York’s valuable six-furlong handicap for three-year-olds, the feature event of Saturday’s card, has been won by some top sprinters, or, more accurately, horses who went on to become top sprinters. Last year, for example, it went to Twilight Son who was next seen winning Haydock’s Sprint Cup. Third was Magical Memory who later won the Stewards’ Cup at Goodwood before finishing third to Twilight Son again at Haydock, and the pair are set for another Group 1 clash in next week’s Diamond Jubilee Stakes at Royal Ascot.
Further back in the Charity Sprint’s history, when it was run as the William Hill Golden Spurs Trophy on what used to be Timeform Charity Day, it was won three years apart by a couple of future champion sprinters, both trained by Alex Scott. Cadeaux Genereux carried just 8-5 to victory when justifying odds of 4/5 in 1988, and while he was disqualified after passing the post first in the Prix de l’Abbaye later that season, he went on to win two Group 1 sprints as a four-year-old when successful in the July Cup and the Nunthorpe Stakes, in the latter contest chased home by Silver Fling who’d also finished runner-up to him on Charity Day the year before.

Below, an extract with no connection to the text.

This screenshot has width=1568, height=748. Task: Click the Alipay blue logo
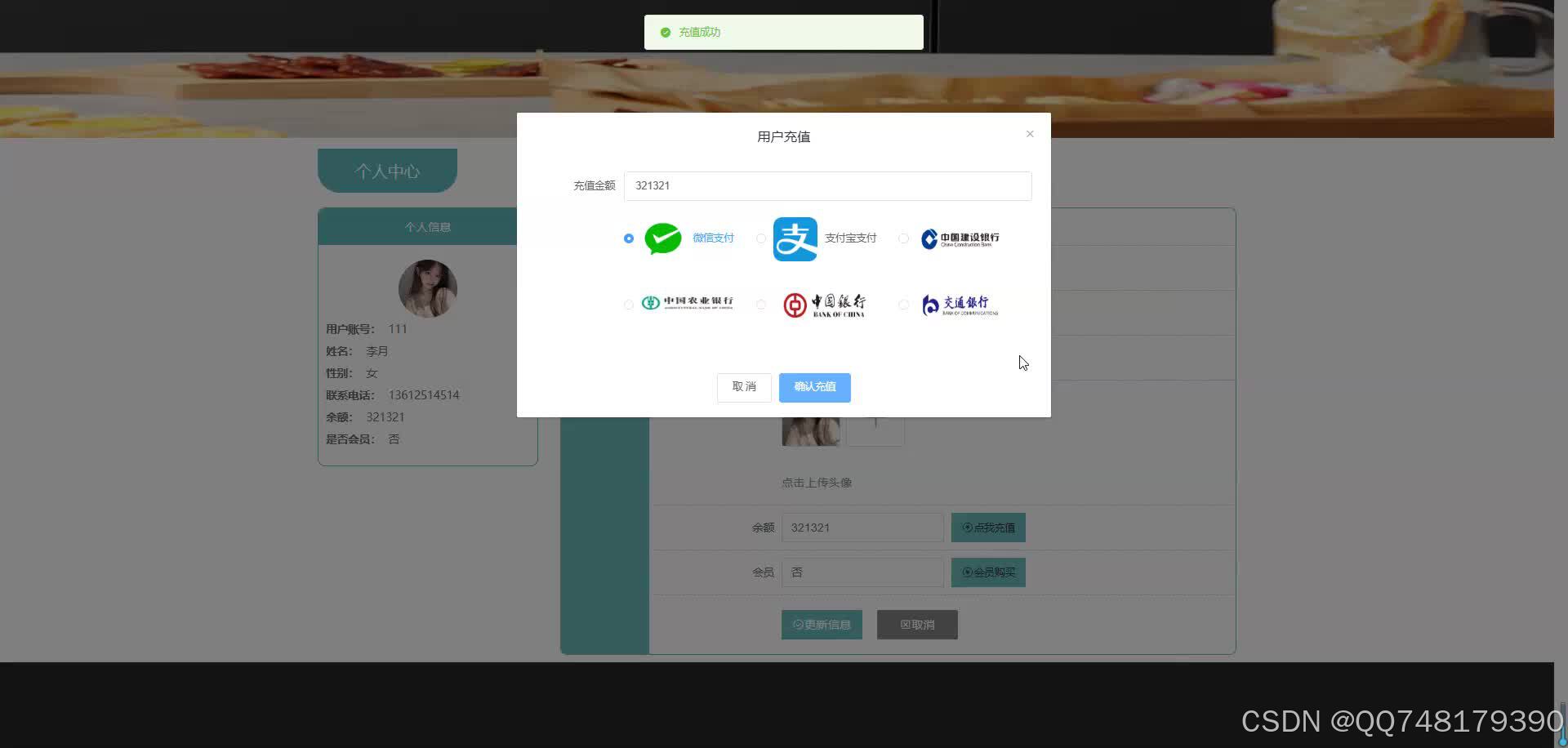795,238
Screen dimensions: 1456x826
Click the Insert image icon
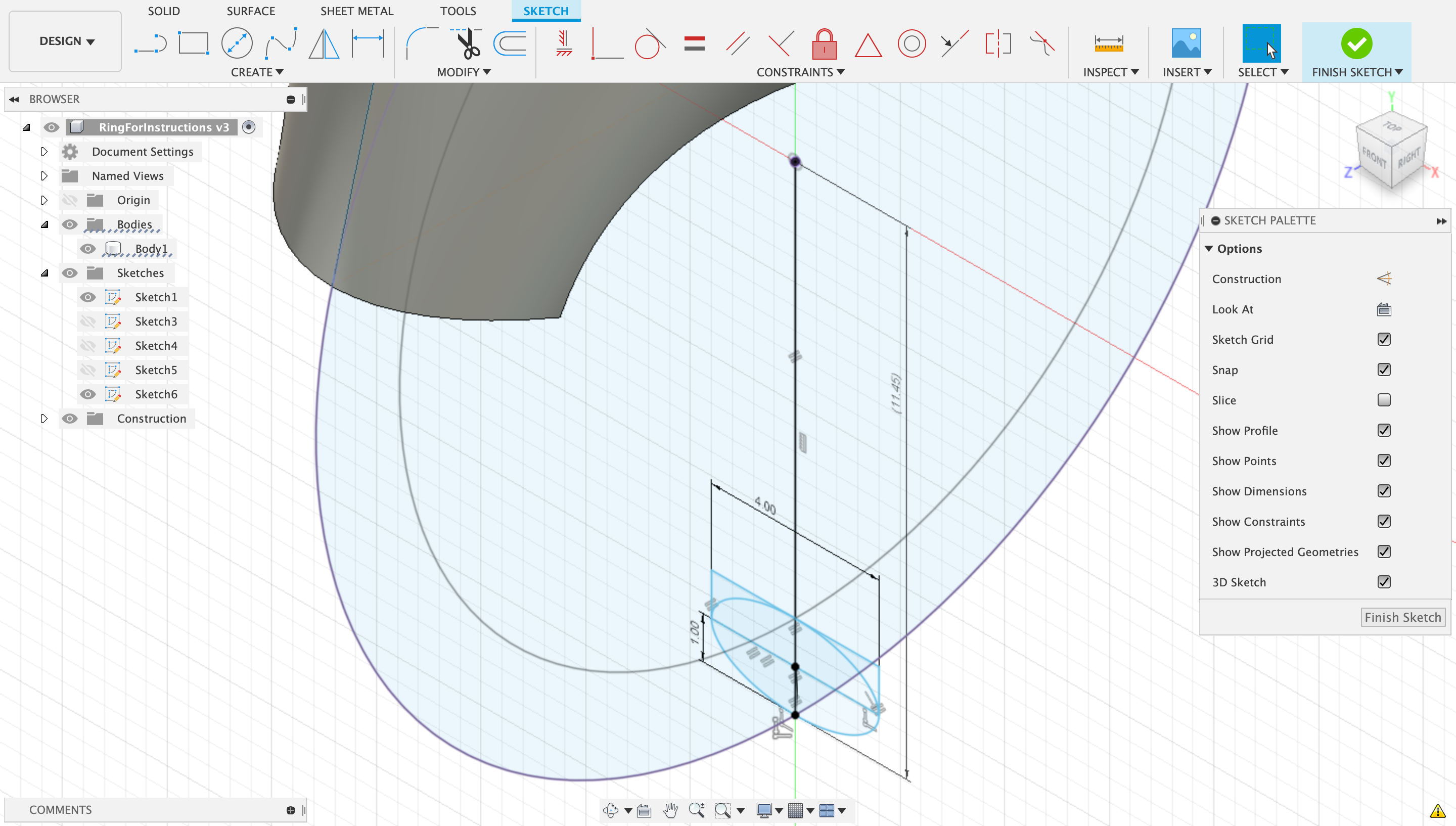1186,43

Three years after Cadeaux Genereux, it was the turn of Sheikh Albadou, he too ridden by Pat Eddery. A seven-length win in a maiden at Pontefract on his reappearance already earned him comparisons with his former stablemate, and Sheikh Albadou followed that with a short-head defeat over seven furlongs in a decent handicap at York’s Dante meeting. This was how Racehorses described his next appearance:
‘Fifteen runners and £25,000 for a handicap should ensure a competitive race but not so with the latest running of the William Hill Golden Spurs Trophy at York. Sheikh Albadou’s departure from the ranks of handicappers was a stroll; looming up on the outside, he’d come to the front two furlongs out without being put under pressure, was asked to quicken clear and did so readily.’

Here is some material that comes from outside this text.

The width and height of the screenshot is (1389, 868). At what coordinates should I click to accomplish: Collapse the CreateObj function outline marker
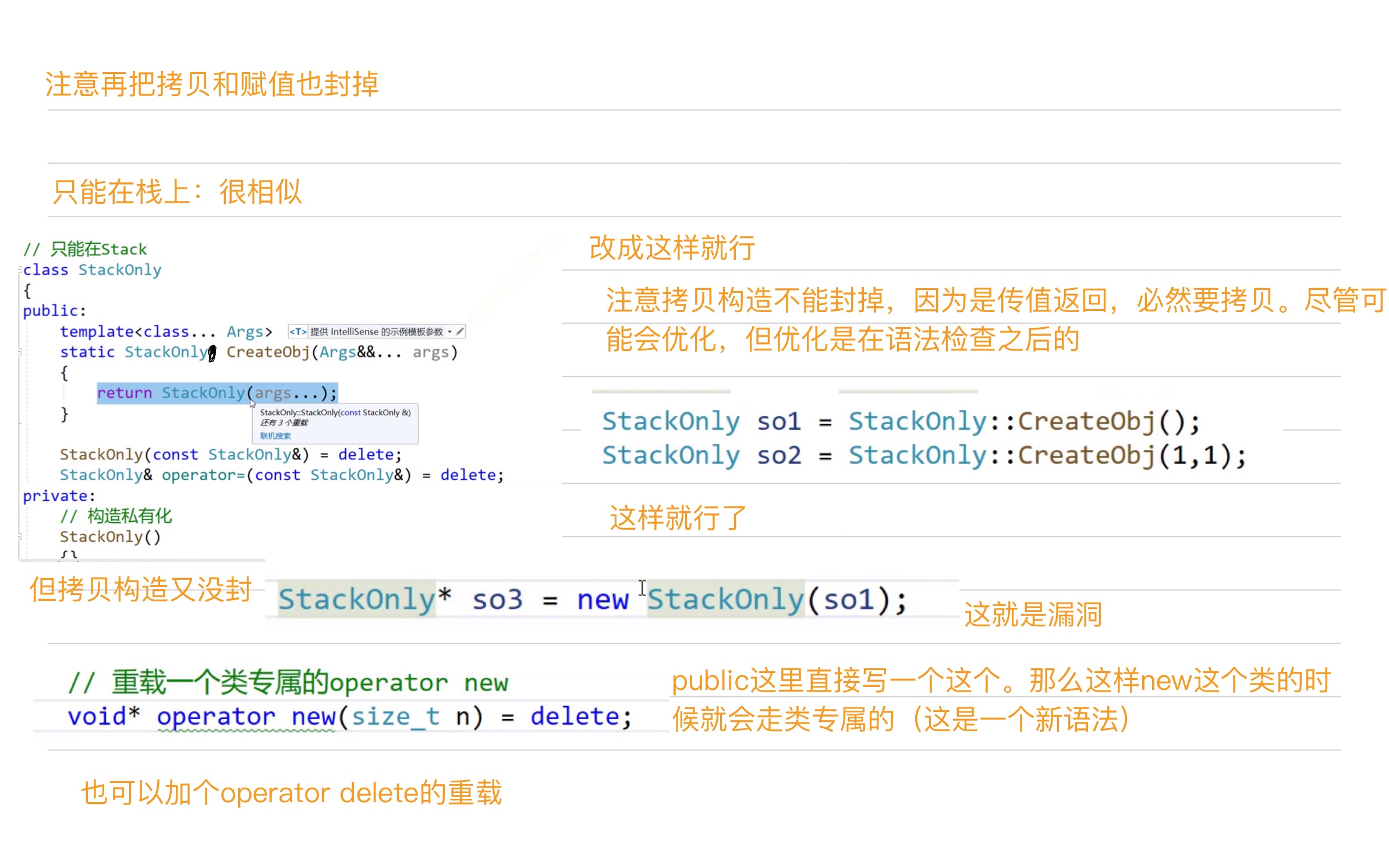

Sent off the 9/4 favourite, Sheikh Albadou drew four lengths clear of the Frankie Dettori-ridden runner-up Adwick Park. Timeform’s description of the York race was necessarily brief because the rapidly improving Sheikh Albadou was destined for much greater things. Back on the Knavesmire later that summer, Sheikh Albadou dropped down to five furlongs for the first time to beat the two-year-old Paris House in the Nunthorpe Stakes. But the undoubted highlight of his season was his final start when he won the Breeders’ Cup Sprint on dirt at Churchill Downs, a race in which his sire Green Desert had finished last five years earlier.
Sheikh Albadou remains the only European-trained winner of the Sprint, and, at the time, was just the third horse trained in Europe to have won any race at the Breeders’ Cup. He showed even better form as a four-year-old when winning the King’s Stand Stakes and Sprint Cup.